The problem is that we want to do two activities at the same time. This is not possible in a regular single threaded program. But is it really a problem?
We could do at least some health checking:
CHECKTIME = 45*60.0 # in seconds
last_check = time.monotonic()
for data in read_from_data_stream():
process(data)
now = time.monotonic()
if now > last_check + CHECKTIME:
health_check()
last_check = now
and it could be sufficient, even almost equivalent to the original specification, if data is coming often, say at least every few seconds or so.
But even if new data is not available for longer periods of time, it might be still acceptable. If there is no activity, no data processing, the health_check
could be unnecessary, because nothing has changed since the last one.

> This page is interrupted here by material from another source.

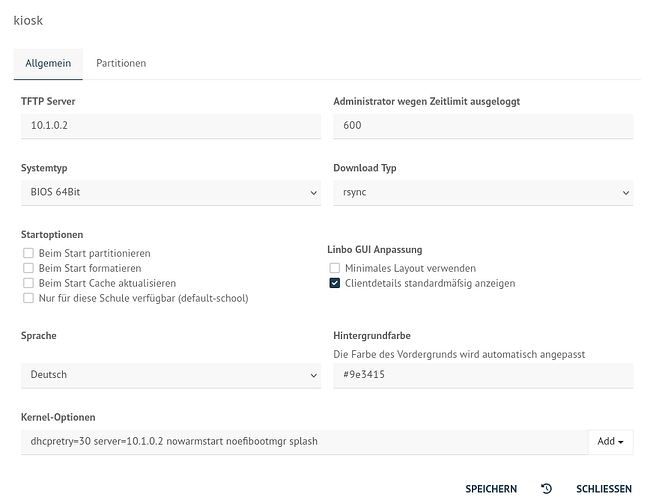
Task: Click the history revert icon beside Speichern
Action: point(546,489)
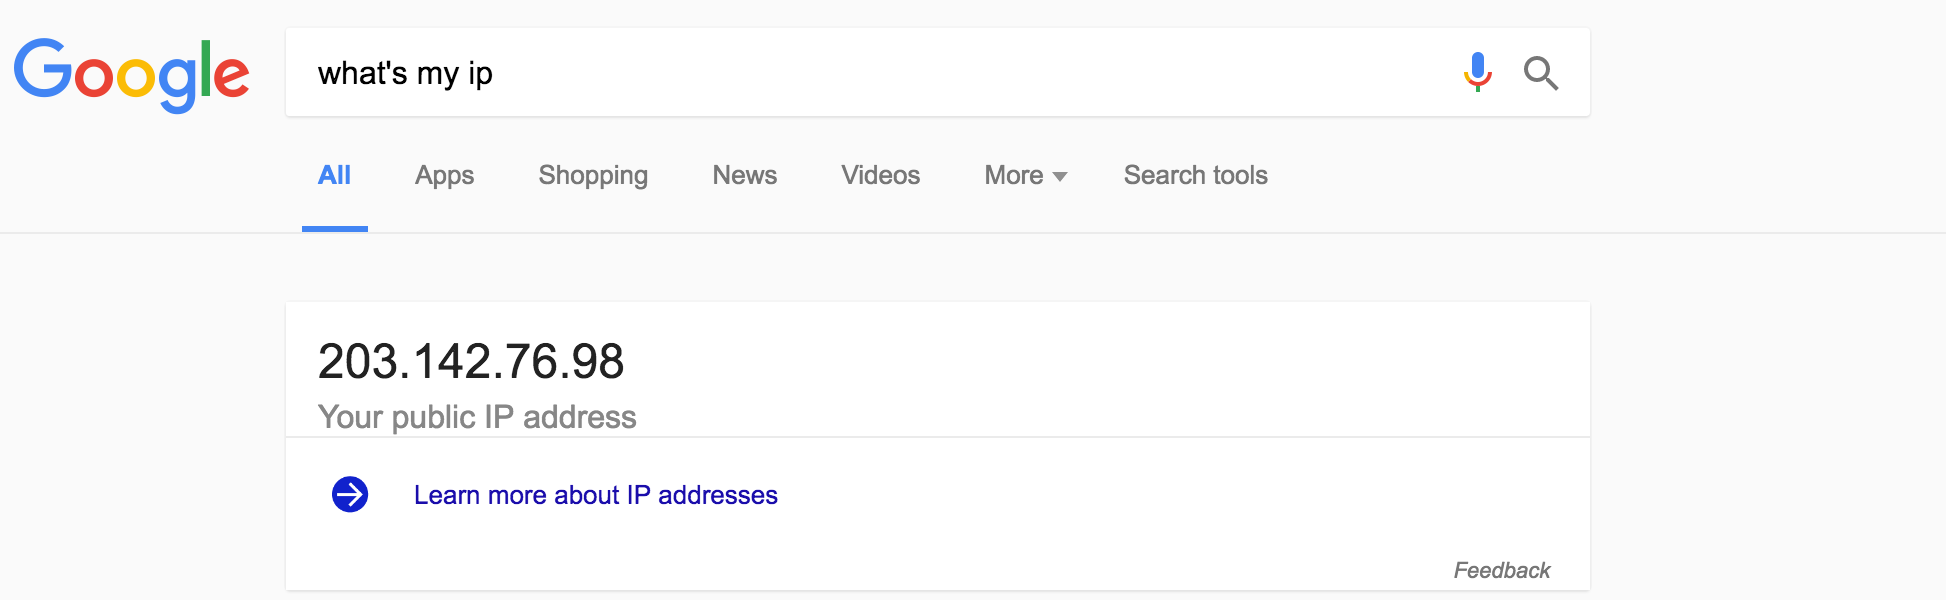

The code can be further improved if the read_from_data_stream()
offers a timeout option:
while True:
try:
for data in read_from_data_stream(timeout=CHECKTIME):
... for loop body as above ...
except DataTimeoutError:
... run extra health_check ...
continue
If the solution above is not good enough, there are two options. Use an async
version of the library, if available, or spawn a new thread:
The main thread runs the loop, the additional thread runs the health check:
while True:
time.sleep(CHECKTIME)
health_check()
but almost certainly the health_check()
and process(data)
are accessing the same internal data structures, making a mutex lock mandatory.
Upvotes: 1
Reputation: 3549
Two options come to mind:
import schedule
import time
def job():
print("I'm working...")
schedule.every(45).minutes.do(job)
schedule.every().hour.do(job)
schedule.every().day.at("10:30").do(job)
schedule.every(5).to(10).minutes.do(job)
schedule.every().monday.do(job)
schedule.every().wednesday.at("13:15").do(job)
schedule.every().minute.at(":17").do(job)
while True:
schedule.run_pending()
time.sleep(1)
Upvotes: 2
Reputation: 381
You need multi-threading for that purpose.
import threading
def main_code():
print("Doing health checks and other stuff...")
threading.Timer(45*60, main_code).start()
Call main_code at start of bot_loop. The code schedules itself to run 45 minutes later each time it is called.
Executing periodic actions in Python
What is the best way to repeatedly execute a function every x seconds?
Upvotes: 1
Reputation: 333
Try using celery. With celery, you can relaunch the subsequent task with eta=45 minutes when the task finishes.
PS. I am not writting the entire snippet, but just a skeleton. You can use max_retries etc for multiple attempts in case of failure
@task
def my_task(...):
....
my_task.delay(args=..., eta=45 * 60)
Upvotes: 3